- 作業内容
(A) 子育てコミュニティについての文章によると、筆者が1児の父になったのは何歳のときですか。
(B) 子育てコミュニティについての文章を、最後の文の後から書き継いでください。

- 文書本文
55歳で1児の父となり、それから6年が経ちました。

子育てをしていく中で私が特にエネルギーを注いできたのは、子どもも大人もともに成長していけるような子育ての地域コミュニティをつくっていくこと。

なぜ複数の家族で子育てをしていきたいと思ったのかは、先日公開した記事にまとめています。

今回は、”子育ち”コミュニティを運営していく中で、私が大切にしてきたことをお伝えしたいと思います。


自走する地域の子育ちコミュニティをつくりたい

「子どもを中心にして、パパやママたちも一緒に楽しめ育っていく場をつくりたい」

地域コミュニティの中で育ってきた私自身の幼少期の体験から、そんな風に考えていました。

当時2歳だった息子が日常的に関わる大人は私と妻。そして、保育園の先生が中心。あまりに少ない。もっと息子と近い距離で関わる人の数を増やしていきたいと思っていたし、同じように感じている家族は他にもいるかもしれないと思っていました。

テキストおよび要素の位置を特定するための項目:

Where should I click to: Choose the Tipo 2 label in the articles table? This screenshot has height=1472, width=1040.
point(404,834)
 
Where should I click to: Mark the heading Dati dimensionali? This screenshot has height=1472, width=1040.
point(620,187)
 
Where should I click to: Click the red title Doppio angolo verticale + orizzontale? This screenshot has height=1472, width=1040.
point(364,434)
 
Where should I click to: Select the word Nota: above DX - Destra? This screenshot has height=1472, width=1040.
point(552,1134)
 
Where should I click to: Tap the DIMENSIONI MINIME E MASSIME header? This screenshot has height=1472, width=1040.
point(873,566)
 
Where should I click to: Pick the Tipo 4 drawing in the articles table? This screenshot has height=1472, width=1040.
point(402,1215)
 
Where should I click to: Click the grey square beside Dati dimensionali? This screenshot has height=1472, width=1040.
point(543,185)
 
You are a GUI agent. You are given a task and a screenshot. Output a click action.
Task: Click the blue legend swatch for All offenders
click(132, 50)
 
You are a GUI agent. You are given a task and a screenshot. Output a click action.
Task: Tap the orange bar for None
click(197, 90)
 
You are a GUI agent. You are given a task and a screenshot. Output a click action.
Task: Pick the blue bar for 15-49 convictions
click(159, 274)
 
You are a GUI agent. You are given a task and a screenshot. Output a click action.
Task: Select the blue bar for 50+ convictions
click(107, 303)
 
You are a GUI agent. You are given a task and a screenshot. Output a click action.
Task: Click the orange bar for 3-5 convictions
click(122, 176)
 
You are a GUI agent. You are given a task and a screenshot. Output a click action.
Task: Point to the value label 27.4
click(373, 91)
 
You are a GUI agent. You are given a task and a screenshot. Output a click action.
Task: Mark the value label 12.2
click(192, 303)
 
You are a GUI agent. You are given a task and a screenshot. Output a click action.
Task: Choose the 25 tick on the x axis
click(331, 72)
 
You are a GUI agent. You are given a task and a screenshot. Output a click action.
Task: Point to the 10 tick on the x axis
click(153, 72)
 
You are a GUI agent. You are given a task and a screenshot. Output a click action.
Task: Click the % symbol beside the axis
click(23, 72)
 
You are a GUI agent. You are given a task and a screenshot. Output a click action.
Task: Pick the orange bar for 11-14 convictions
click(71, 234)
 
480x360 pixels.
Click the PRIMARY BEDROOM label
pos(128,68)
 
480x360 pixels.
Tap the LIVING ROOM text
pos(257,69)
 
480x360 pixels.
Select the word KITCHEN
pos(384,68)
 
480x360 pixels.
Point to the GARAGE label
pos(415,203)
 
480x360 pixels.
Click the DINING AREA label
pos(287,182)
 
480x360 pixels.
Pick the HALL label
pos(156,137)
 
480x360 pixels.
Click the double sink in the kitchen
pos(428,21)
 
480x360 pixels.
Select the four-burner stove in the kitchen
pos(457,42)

- 演習の解答
(A) 55歳のときです。

(B)
それで、思い切って複数の家族に声をかけ、子育ちコミュニティをつくることにしたのです。最終的には8家族で月2回、日曜日の午前中に30分間のリトミック教室を続けていくことになりました。

私が目指していたのは、「自走するコミュニティ」にしていくこと。

発起人である私がすべての意思決定をしたり企画を立てたりするのではなく、コミュニティのメンバーそれぞれがこのコミュニティでやりたいことを自由にやってもらえるといいなと思っていました。

大切にしたのは、年長者である私が権威を持ちすぎないこと

基本的には集まるのは、月2回のリトミック教室。それ以外にも、教室が終わった後にパパやママが飛行機工作やリース作りなどをする場「アフターリトミック」や、教室のない日に集まってキャンプや収穫体験などを行う自主企画「スピンアウトイベント」なども行いました。

メンバーが自主的に企画できるような場にしていくと、コミュニティが続いていくんじゃないかなと思っていたんです。これを意識したのは、私が過去に勤めていたソニーでの経験が影響しています。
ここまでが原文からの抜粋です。